Across the data below, how many lines hold "tree"? Answer with that number and nothing else.
-- Records for the task follows --
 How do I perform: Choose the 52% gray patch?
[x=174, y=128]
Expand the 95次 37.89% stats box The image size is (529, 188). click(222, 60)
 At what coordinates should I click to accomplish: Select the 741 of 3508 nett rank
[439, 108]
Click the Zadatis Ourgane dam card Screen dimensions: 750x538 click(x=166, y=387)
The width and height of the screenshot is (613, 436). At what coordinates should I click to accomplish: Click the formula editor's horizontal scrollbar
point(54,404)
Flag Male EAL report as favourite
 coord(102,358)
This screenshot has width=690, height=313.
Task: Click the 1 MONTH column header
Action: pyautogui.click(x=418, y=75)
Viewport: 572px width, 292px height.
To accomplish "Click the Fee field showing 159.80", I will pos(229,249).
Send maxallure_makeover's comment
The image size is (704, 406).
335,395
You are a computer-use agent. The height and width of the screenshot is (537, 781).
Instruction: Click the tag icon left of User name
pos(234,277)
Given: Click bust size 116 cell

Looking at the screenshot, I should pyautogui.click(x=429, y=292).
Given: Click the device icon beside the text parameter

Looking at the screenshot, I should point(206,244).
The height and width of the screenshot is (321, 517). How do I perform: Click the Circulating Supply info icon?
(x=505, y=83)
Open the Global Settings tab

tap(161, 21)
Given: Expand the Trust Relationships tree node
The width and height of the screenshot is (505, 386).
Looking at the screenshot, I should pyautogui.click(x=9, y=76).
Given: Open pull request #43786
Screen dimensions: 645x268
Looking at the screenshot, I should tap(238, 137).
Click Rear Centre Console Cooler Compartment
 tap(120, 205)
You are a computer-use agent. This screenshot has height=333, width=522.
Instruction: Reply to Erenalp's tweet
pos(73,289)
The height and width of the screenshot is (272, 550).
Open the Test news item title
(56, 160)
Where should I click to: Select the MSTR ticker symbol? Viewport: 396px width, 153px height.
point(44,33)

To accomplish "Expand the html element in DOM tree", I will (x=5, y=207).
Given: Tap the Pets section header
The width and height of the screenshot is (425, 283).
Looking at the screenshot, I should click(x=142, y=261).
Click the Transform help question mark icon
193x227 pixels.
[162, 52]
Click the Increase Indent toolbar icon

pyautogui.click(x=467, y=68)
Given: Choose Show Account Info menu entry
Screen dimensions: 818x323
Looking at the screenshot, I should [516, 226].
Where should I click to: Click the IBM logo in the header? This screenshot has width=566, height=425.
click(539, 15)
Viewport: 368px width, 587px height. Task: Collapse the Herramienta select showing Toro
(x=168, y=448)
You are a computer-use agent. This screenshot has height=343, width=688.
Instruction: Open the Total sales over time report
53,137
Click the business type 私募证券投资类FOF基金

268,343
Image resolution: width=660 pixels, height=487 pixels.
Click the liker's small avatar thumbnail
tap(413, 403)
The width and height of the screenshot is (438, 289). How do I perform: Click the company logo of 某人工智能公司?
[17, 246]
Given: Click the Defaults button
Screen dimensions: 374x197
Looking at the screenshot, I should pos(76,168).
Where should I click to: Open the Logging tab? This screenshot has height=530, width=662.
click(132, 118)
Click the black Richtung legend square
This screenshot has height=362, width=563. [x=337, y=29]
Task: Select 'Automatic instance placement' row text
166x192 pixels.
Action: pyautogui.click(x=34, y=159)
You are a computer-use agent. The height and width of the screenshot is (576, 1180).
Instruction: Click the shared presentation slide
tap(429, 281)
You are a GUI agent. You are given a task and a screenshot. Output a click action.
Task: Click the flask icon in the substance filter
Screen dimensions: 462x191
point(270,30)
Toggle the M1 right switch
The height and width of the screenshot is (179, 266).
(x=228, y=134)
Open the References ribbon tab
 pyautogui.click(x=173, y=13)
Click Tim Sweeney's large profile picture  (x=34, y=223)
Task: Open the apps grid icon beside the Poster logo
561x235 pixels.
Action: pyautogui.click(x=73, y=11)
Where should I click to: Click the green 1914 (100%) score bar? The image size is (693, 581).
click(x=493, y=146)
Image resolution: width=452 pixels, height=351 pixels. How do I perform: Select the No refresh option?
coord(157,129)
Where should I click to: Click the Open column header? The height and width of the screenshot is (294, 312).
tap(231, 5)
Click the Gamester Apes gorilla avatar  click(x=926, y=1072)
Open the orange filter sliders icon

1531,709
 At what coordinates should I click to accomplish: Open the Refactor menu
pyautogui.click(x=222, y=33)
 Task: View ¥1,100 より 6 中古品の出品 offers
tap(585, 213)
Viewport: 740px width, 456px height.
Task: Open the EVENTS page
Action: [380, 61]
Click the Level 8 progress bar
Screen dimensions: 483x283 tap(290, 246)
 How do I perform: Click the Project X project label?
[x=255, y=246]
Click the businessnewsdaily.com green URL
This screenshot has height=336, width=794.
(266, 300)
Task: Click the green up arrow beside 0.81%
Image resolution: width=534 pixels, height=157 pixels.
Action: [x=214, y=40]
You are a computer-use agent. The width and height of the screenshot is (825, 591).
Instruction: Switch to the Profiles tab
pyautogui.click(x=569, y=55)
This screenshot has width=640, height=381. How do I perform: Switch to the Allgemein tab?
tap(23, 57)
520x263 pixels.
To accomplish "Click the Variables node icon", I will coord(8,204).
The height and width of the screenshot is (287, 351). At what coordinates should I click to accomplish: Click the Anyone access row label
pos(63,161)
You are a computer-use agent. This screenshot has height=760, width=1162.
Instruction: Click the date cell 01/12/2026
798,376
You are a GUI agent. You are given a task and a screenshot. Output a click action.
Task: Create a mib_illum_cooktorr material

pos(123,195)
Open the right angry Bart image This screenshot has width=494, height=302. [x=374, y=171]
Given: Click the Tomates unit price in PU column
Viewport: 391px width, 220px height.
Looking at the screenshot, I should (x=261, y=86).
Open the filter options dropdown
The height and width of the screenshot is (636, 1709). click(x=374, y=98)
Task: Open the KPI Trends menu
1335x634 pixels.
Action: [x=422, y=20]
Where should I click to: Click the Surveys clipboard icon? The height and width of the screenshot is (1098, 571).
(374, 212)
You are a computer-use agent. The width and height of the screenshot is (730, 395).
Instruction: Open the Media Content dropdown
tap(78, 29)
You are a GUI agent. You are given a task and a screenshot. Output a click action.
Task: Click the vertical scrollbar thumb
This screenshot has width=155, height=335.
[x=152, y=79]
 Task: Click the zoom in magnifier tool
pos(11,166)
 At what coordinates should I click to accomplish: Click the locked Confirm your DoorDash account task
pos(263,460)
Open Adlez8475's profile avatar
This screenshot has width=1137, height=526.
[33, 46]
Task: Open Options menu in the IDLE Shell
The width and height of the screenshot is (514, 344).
-- Records for the task concluded --
:: Response box ::
2